→ **EXERCISE INSTRUCTIONS**
Copy every line of the listing below exactly, omitting the pictures.

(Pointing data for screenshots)

======

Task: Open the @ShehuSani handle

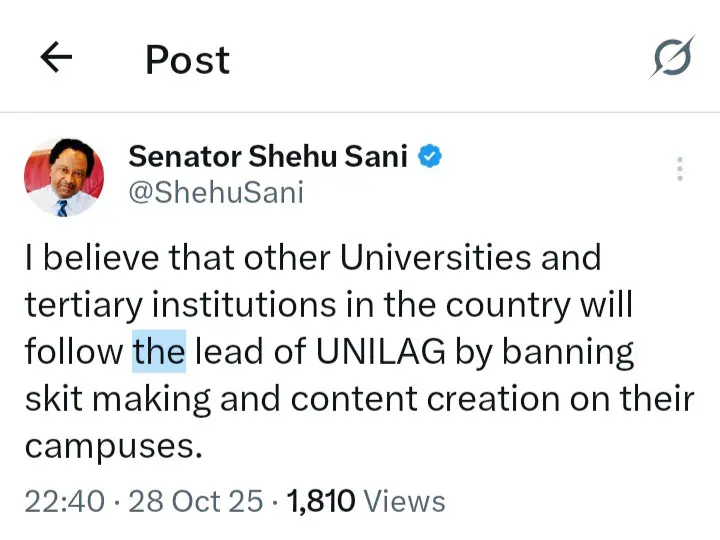Action: coord(215,192)
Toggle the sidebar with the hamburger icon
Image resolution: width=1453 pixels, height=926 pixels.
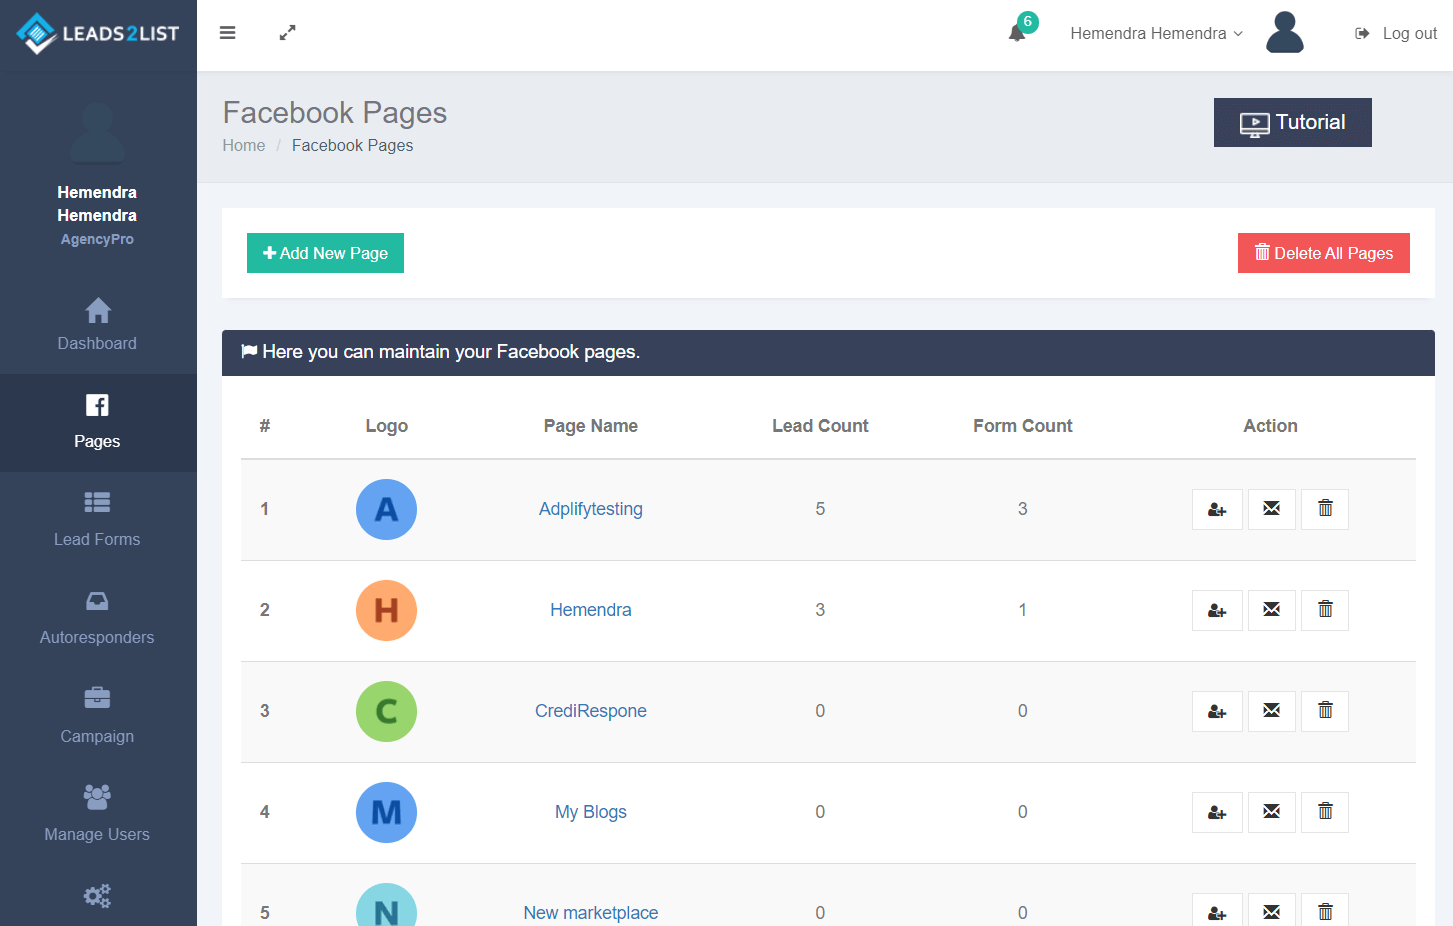pos(227,33)
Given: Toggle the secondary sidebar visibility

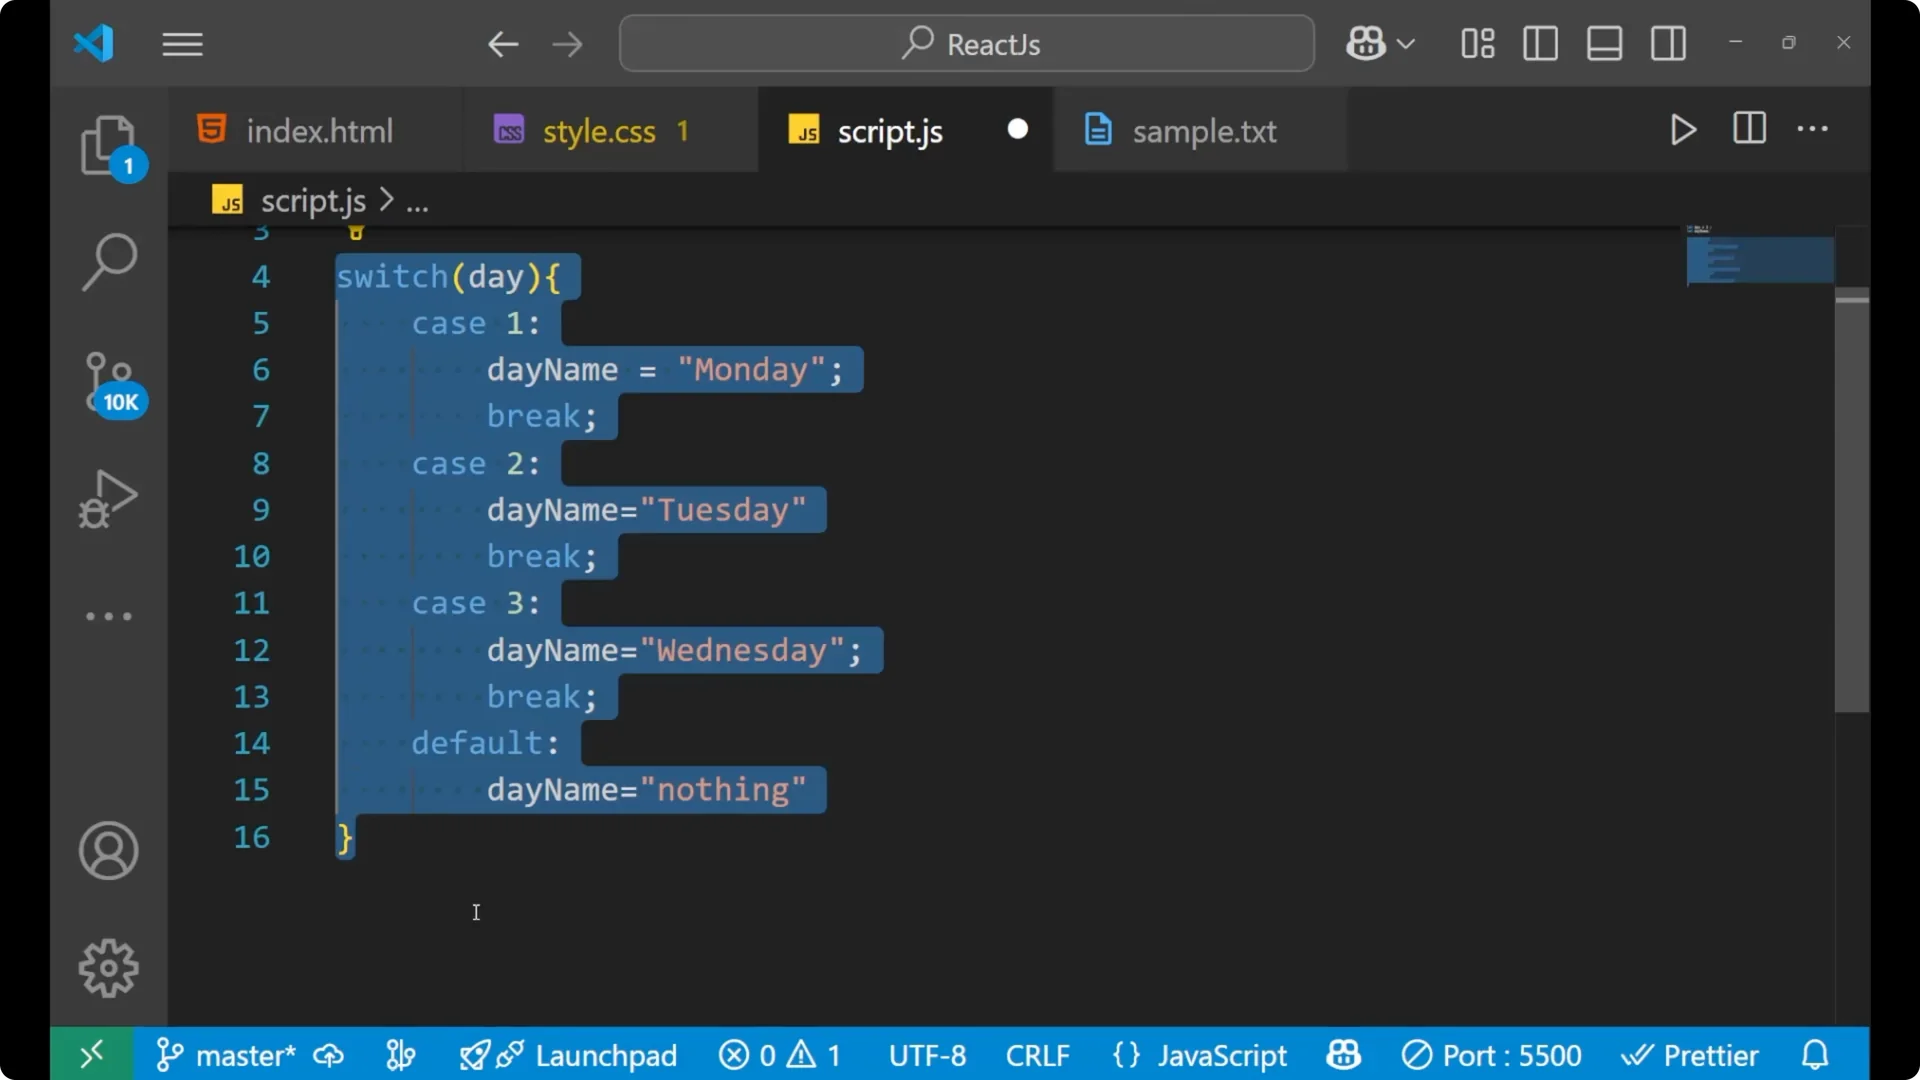Looking at the screenshot, I should pos(1668,43).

======

→ **SOLUTION TO THIS PROBLEM**
Task: Open the @ShehuSani handle

Action: coord(215,192)
Toggle the sidebar with the hamburger icon
Image resolution: width=1453 pixels, height=926 pixels.
pos(227,33)
Given: Toggle the secondary sidebar visibility

Looking at the screenshot, I should pos(1668,43).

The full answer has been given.